What is the difference between "smell/odor" and "vapor" of a substance?
It is assumed that the vapor of a given compound/element is the gas phase of the same pure compound/element. By condensing the vapor, you can obtain the same stuff in liquid or solid form.
Smell on the other hand is a human/animal perception. Although it is thought that plants can also smell. It is a biochemical interaction of that component with our smell receptors inside our nose. A very interesting example is that of a enantiomeric molecules. These are two different compounds with identical vapor pressure at a given temperature yet they smell very differently. One enantiomer of limonene smells like lemons and the other smells like oranges! Same elemental composition, same boiling point but a different orientation in space.
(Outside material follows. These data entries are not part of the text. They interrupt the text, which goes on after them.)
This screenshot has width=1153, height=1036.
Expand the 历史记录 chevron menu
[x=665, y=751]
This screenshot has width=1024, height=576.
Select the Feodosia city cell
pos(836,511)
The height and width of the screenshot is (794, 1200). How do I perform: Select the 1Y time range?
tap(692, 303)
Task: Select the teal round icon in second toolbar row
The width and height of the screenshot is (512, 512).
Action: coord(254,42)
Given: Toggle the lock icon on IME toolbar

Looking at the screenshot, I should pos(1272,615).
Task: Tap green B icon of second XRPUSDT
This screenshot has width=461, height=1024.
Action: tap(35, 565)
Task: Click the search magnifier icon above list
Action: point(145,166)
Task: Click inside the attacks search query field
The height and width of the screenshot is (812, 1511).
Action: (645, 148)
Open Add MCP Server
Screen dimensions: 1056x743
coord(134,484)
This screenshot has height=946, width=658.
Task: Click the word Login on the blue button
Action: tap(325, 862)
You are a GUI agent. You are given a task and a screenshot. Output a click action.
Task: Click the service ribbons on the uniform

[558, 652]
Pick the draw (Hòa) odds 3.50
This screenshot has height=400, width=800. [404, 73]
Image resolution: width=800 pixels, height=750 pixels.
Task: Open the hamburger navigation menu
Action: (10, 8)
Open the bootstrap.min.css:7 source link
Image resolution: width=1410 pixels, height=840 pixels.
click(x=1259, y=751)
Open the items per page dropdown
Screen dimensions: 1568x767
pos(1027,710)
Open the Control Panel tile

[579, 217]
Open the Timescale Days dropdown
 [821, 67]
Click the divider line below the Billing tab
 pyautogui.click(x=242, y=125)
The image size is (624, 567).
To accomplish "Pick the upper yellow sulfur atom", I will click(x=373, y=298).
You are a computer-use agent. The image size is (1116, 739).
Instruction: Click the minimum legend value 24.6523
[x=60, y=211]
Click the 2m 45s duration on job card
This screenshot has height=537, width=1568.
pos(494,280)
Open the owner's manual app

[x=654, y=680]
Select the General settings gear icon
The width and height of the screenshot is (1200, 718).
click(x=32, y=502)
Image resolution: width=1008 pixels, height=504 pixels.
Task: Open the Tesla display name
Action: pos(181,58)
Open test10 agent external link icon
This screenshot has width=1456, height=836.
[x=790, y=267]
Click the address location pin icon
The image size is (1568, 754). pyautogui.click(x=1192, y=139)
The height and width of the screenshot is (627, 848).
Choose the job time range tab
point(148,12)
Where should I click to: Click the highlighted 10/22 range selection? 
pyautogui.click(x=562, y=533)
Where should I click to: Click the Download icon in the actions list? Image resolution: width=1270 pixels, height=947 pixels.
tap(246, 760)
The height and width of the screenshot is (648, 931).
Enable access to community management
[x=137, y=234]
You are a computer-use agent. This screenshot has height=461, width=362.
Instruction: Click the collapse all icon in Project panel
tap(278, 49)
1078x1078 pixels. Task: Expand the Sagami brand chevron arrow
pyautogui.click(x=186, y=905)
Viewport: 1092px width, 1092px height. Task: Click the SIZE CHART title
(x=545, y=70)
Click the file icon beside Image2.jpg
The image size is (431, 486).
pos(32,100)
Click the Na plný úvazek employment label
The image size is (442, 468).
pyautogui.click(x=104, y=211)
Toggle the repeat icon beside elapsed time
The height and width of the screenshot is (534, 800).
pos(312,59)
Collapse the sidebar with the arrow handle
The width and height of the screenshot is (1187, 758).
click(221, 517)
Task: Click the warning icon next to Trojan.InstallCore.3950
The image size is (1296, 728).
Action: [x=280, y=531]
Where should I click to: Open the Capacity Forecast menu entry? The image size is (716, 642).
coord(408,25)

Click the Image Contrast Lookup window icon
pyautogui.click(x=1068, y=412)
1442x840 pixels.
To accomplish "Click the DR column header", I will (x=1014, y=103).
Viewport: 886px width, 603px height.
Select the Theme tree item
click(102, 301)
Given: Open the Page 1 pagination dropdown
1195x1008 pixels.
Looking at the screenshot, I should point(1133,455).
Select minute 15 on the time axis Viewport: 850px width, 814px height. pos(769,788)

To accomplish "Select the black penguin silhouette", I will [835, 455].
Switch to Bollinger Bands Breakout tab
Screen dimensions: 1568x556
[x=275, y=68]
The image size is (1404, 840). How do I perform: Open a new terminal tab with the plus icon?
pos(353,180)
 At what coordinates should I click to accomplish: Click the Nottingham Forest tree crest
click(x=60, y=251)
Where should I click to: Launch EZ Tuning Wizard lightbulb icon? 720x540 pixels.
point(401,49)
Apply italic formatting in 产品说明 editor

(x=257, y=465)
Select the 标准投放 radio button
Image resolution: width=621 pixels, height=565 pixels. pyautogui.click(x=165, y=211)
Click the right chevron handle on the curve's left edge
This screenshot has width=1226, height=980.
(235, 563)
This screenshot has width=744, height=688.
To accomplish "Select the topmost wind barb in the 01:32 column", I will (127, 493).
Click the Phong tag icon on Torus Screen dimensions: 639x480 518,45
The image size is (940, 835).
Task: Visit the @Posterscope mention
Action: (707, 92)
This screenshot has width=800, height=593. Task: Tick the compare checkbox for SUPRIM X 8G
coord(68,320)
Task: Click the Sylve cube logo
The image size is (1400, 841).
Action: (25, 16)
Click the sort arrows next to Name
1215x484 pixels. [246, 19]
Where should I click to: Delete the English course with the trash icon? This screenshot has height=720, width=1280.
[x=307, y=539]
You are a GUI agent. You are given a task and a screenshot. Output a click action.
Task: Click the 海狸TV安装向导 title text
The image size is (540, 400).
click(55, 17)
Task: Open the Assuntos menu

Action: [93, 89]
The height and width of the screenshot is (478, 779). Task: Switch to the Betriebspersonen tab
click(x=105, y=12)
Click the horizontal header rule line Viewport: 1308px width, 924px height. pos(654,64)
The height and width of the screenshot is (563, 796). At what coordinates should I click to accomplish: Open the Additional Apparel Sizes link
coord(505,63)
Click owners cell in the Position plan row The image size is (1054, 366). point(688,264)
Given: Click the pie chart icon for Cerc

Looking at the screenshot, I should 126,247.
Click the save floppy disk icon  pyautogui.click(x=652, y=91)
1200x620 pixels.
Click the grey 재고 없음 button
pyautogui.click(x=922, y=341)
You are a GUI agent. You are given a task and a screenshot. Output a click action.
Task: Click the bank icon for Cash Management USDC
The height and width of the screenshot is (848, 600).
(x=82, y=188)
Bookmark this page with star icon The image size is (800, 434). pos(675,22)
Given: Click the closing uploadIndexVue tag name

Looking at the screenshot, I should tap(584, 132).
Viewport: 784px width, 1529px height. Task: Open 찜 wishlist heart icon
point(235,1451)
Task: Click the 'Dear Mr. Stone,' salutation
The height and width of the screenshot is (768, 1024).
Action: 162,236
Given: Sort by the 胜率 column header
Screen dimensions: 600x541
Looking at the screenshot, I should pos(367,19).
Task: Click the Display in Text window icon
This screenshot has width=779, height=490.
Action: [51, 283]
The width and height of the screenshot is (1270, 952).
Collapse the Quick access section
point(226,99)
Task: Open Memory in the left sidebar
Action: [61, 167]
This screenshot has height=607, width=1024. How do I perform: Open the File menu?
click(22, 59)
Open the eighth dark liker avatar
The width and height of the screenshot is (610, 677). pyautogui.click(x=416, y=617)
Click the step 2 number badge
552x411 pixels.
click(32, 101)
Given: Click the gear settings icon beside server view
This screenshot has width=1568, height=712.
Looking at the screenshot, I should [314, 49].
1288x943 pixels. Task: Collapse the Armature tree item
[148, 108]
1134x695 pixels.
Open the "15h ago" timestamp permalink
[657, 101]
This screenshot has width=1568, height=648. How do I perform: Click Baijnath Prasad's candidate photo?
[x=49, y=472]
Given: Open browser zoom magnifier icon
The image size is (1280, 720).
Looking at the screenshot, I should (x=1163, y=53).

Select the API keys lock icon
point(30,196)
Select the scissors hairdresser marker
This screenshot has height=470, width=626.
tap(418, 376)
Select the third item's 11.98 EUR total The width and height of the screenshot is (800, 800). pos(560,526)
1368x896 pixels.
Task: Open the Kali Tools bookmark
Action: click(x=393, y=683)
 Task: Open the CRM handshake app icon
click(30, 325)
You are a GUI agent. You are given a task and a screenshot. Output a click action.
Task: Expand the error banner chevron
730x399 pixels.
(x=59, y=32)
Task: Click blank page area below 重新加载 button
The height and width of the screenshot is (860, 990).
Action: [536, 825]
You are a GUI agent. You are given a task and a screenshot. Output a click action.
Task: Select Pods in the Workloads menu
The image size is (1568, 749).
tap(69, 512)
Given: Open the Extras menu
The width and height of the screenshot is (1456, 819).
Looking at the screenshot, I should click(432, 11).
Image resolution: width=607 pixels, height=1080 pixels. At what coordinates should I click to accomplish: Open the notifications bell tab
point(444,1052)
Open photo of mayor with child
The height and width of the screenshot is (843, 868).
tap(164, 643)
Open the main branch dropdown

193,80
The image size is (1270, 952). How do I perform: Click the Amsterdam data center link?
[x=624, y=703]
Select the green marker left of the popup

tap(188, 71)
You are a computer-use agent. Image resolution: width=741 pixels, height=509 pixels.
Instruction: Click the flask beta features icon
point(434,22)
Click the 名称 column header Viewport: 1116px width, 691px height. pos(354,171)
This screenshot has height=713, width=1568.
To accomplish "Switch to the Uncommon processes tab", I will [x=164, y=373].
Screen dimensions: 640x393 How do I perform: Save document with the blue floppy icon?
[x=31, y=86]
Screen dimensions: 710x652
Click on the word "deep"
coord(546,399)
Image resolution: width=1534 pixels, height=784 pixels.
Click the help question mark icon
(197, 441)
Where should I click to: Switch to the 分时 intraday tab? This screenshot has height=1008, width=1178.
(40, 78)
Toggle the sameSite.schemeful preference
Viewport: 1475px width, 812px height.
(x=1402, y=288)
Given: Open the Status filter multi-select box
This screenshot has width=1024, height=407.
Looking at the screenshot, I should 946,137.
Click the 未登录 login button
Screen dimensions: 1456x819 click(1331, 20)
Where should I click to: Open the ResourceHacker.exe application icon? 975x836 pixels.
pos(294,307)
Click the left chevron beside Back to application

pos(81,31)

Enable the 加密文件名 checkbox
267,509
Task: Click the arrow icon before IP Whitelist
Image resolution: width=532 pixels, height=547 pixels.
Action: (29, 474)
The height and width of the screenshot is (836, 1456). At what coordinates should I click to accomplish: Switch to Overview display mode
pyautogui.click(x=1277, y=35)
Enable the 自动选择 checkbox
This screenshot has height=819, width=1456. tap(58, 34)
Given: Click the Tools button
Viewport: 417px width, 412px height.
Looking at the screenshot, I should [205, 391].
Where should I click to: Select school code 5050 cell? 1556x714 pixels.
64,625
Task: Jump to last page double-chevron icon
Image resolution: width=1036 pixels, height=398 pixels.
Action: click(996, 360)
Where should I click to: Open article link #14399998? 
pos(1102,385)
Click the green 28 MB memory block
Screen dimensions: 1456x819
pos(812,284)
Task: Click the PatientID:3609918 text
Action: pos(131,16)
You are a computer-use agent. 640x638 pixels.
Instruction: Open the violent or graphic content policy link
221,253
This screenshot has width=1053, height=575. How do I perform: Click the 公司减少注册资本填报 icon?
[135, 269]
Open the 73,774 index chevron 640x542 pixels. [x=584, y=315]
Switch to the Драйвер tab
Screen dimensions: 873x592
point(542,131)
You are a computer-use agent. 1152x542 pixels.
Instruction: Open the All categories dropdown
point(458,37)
Your next point is how something which has very high pressure can still have a smell. For example, a very high boiling point metal like osmium (the name means smell) has a very bad odor, but this is not due to osmium metal itself but rather due to its very thin volatile oxide coating which forms on the metal.
Alternatively, there is another possibility which has been linked by Karsten in the comments. Metals can react with sweat components and body oils and make volatile smelly compounds. This is why we have a metallic odor, again this has nothing to with the metal vapor itself, but some organic compounds which have originated by the reaction of the metal with our fluids present on our skin in very very small amounts. Human nose is an excellent sensitive detector and it is used in analytical chemistry in something called Olfactory Chromatography! Perfume makers and food flavor chemists love this technique.